- Short task: Output the lines starting at the one containing "1456x819 pixels." and ending at the one containing "Click the Skill Matches trending arrow icon" as a Markdown table with two columns, Row and Line, that numbers each line and leaves out blank lines.

- Records supplied:
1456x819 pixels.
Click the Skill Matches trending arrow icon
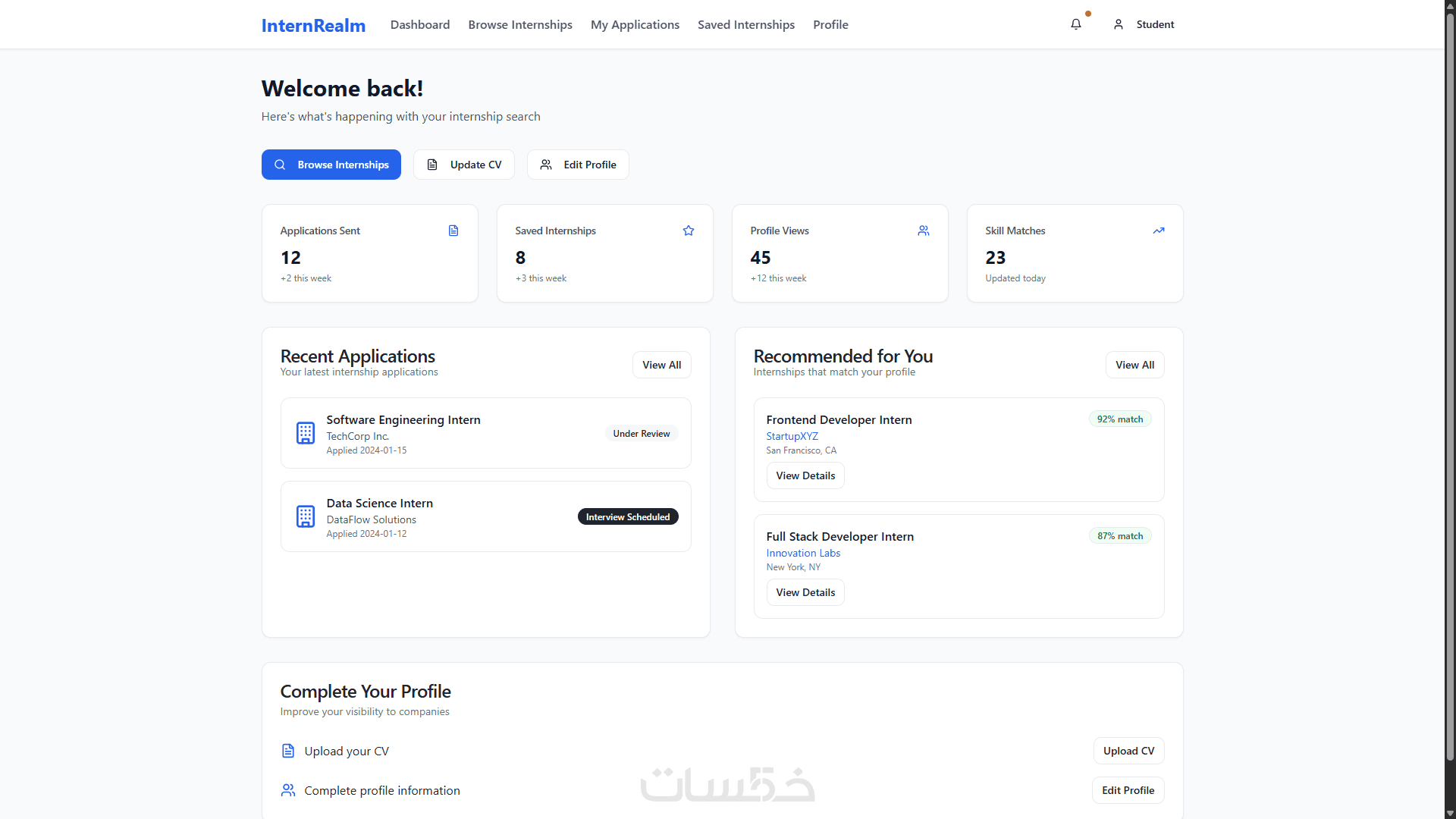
==
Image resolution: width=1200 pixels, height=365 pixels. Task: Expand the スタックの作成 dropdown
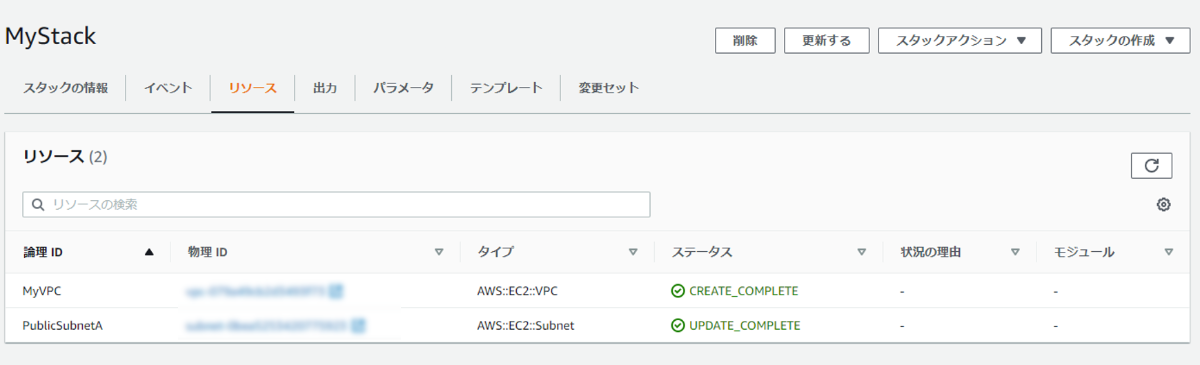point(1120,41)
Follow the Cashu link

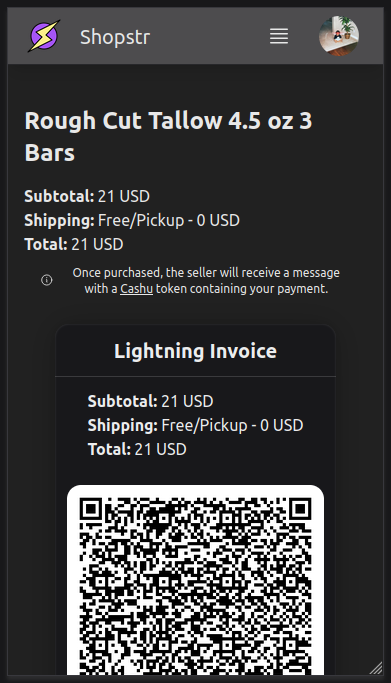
==
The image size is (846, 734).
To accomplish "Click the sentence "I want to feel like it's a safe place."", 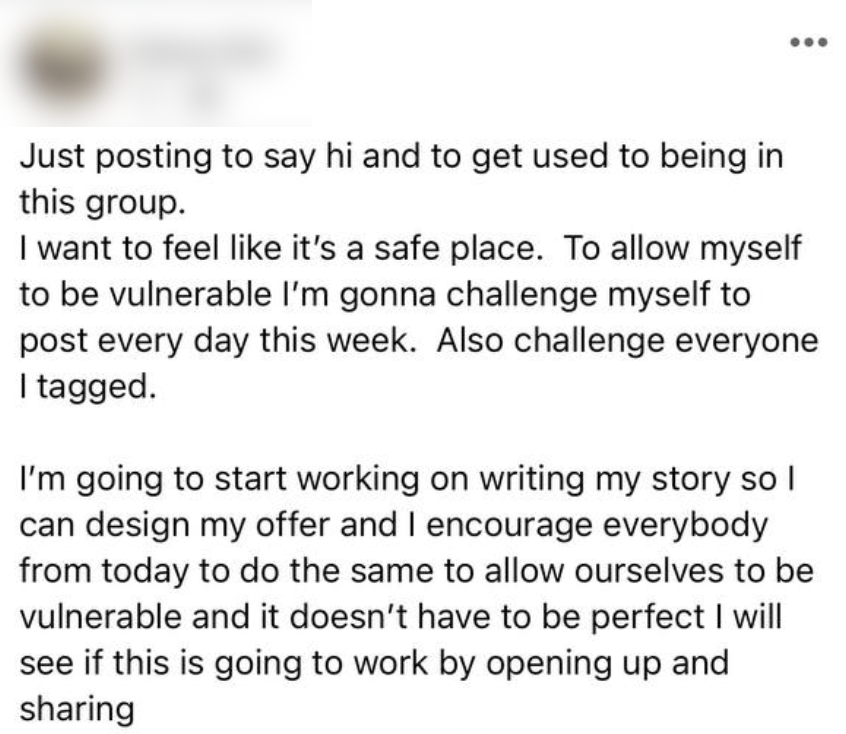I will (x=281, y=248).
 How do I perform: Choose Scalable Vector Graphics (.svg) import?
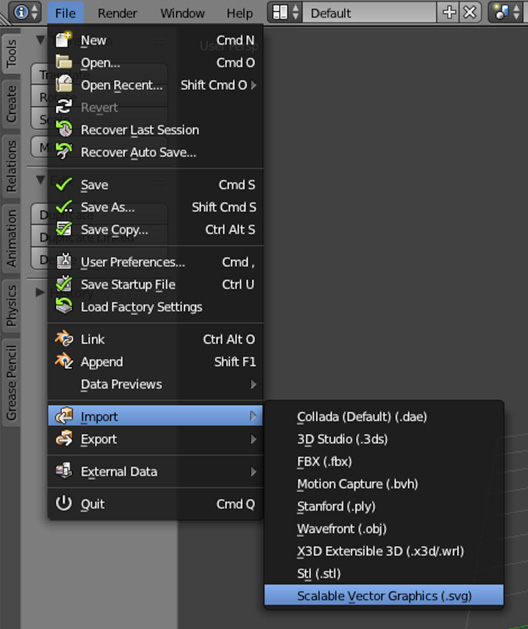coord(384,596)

- Output for this exercise:
| Row | Line |
|---|---|
| 1 | 1456x819 pixels. |
| 2 | Click the Skill Matches trending arrow icon |